Re: [PATCH v8 5/5] ceph: add global metadata perf metric support

Ilya Dryomov <idryomov@xxxxxxxxx> · Mon, 24 Feb 2020 10:56:05 +0100

On Sat, Feb 22, 2020 at 2:21 AM Xiubo Li <xiubli@xxxxxxxxxx> wrote:
>
> On 2020/2/21 22:56, Ilya Dryomov wrote:
> > On Fri, Feb 21, 2020 at 1:03 PM Jeff Layton <jlayton@xxxxxxxxxx> wrote:
> >> On Fri, 2020-02-21 at 02:05 -0500, xiubli@xxxxxxxxxx wrote:
> >>> From: Xiubo Li <xiubli@xxxxxxxxxx>
> >>>
> >>> It will calculate the latency for the metedata requests, which only
> >>> include the time cousumed by network and the ceph.
> >>>
> >> "and the ceph MDS" ?
> >>
> >>> item          total       sum_lat(us)     avg_lat(us)
> >>> -----------------------------------------------------
> >>> metadata      113         220000          1946
> >>>
> >>> URL: https://tracker.ceph.com/issues/43215
> >>> Signed-off-by: Xiubo Li <xiubli@xxxxxxxxxx>
> >>> ---
> >>>   fs/ceph/debugfs.c    |  6 ++++++
> >>>   fs/ceph/mds_client.c | 20 ++++++++++++++++++++
> >>>   fs/ceph/metric.h     | 13 +++++++++++++
> >>>   3 files changed, 39 insertions(+)
> >>>
> >>> diff --git a/fs/ceph/debugfs.c b/fs/ceph/debugfs.c
> >>> index 464bfbdb970d..60f3e307fca1 100644
> >>> --- a/fs/ceph/debugfs.c
> >>> +++ b/fs/ceph/debugfs.c
> >>> @@ -146,6 +146,12 @@ static int metric_show(struct seq_file *s, void *p)
> >>>        avg = total ? sum / total : 0;
> >>>        seq_printf(s, "%-14s%-12lld%-16lld%lld\n", "write", total, sum, avg);
> >>>
> >>> +     total = percpu_counter_sum(&mdsc->metric.total_metadatas);
> >>> +     sum = percpu_counter_sum(&mdsc->metric.metadata_latency_sum);
> >>> +     sum = jiffies_to_usecs(sum);
> >>> +     avg = total ? sum / total : 0;
> >>> +     seq_printf(s, "%-14s%-12lld%-16lld%lld\n", "metadata", total, sum, avg);
> >>> +
> >>>        seq_printf(s, "\n");
> >>>        seq_printf(s, "item          total           miss            hit\n");
> >>>        seq_printf(s, "-------------------------------------------------\n");
> >>> diff --git a/fs/ceph/mds_client.c b/fs/ceph/mds_client.c
> >>> index 0a3447966b26..3e792eca6af7 100644
> >>> --- a/fs/ceph/mds_client.c
> >>> +++ b/fs/ceph/mds_client.c
> >>> @@ -3017,6 +3017,12 @@ static void handle_reply(struct ceph_mds_session *session, struct ceph_msg *msg)
> >>>
> >>>        /* kick calling process */
> >>>        complete_request(mdsc, req);
> >>> +
> >>> +     if (!result || result == -ENOENT) {
> >>> +             s64 latency = jiffies - req->r_started;
> >>> +
> >>> +             ceph_update_metadata_latency(&mdsc->metric, latency);
> >>> +     }
> >> Should we add an r_end_stamp field to the mds request struct and use
> >> that to calculate this?

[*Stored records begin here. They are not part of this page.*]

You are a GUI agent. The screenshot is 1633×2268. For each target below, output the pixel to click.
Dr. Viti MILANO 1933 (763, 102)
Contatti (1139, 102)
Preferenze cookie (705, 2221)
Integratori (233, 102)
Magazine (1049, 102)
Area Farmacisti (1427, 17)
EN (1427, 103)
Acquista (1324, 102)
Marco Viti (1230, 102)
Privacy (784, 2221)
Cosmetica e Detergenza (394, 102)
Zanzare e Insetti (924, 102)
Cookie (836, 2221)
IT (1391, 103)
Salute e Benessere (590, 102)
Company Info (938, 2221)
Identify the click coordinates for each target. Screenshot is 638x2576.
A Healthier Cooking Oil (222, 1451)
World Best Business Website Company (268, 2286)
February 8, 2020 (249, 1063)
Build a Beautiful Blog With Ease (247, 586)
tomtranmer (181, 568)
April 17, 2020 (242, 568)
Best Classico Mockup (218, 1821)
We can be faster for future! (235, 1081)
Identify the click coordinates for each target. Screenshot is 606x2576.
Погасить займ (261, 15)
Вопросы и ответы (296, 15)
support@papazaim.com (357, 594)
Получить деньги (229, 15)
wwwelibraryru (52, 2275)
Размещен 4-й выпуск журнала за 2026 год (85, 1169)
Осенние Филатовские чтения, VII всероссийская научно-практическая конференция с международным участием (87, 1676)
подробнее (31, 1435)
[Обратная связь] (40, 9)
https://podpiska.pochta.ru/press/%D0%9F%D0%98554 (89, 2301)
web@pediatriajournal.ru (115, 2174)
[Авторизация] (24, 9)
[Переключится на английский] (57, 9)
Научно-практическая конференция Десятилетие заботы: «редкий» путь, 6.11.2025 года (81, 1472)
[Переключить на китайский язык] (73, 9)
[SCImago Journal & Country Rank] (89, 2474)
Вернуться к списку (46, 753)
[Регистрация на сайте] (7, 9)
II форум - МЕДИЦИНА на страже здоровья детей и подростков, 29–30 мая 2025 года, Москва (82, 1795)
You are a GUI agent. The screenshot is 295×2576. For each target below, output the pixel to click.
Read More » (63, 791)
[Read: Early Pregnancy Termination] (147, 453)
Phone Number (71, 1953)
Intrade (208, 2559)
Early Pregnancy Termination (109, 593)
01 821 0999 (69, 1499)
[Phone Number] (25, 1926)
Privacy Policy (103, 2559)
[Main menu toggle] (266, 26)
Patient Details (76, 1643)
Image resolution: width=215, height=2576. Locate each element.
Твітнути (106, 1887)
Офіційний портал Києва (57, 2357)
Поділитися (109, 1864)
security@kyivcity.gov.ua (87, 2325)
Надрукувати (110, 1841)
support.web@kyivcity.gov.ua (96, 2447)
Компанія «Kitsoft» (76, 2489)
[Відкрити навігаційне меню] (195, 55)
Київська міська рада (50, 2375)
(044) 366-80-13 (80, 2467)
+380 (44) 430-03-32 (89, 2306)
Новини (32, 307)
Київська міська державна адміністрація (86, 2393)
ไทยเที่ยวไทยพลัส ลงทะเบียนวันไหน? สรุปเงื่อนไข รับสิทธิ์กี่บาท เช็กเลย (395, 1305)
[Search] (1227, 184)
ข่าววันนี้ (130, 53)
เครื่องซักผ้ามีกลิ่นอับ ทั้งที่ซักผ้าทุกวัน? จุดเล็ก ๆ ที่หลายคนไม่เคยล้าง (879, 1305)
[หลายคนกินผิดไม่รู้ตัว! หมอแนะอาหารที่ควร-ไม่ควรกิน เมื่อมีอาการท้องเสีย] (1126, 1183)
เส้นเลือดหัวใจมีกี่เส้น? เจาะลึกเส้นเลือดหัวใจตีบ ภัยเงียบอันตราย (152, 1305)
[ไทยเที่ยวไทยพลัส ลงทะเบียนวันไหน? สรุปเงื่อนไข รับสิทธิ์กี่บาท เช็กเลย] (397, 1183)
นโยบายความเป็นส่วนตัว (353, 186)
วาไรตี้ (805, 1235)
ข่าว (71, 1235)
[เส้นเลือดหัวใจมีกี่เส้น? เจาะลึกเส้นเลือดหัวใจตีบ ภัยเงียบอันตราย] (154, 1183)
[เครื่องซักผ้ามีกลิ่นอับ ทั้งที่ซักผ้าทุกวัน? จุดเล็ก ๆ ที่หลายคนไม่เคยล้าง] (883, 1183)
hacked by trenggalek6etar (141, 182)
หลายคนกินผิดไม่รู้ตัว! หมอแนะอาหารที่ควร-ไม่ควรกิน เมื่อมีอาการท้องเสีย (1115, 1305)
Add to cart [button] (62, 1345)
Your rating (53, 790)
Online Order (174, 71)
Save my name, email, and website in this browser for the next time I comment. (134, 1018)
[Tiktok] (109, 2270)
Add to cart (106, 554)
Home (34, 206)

Many jiffies may have passed between the reply
> >> coming in and this point. If you really want to measure the latency that
> >> would be more accurate, I think.
> > Yes, capturing it after invoking the callback is inconsistent
> > with what is done for OSD requests (the new r_end_stamp is set in
> > finish_request()).
> >
> > It looks like this is the only place where MDS r_end_stamp would be
> > needed, so perhaps just move this before complete_request() call?
>
> Currently for the OSD requests, they are almost in the same place where
> at the end of the handle_reply.

For OSD requests, r_end_request is captured _before_ the supplied
callback is invoked.  I suggest to do the same for MDS requests.

>
> If we don't want to calculate the consumption by the most of
> handle_reply code, we may set the r_end_stamp in the begin of it for
> both OSD/MDS requests ?
>
> I'm thinking since in the handle_reply, it may also wait for the mutex
> locks and then sleeps, so move the r_end_stamp to the beginning should
> make sense...

No, the time spent in handle_reply() must be included, just like the
time spent in submit_request() is included.  If you look at the code,
you will see that there is a case where handle_reply() drops the reply
on the floor and resubmits the OSD request.  Further, on many errors,
handle_reply() isn't even called, so finish_request() is the only place
where r_end_stamp can be captured in a consistent manner.

Thanks,

                Ilya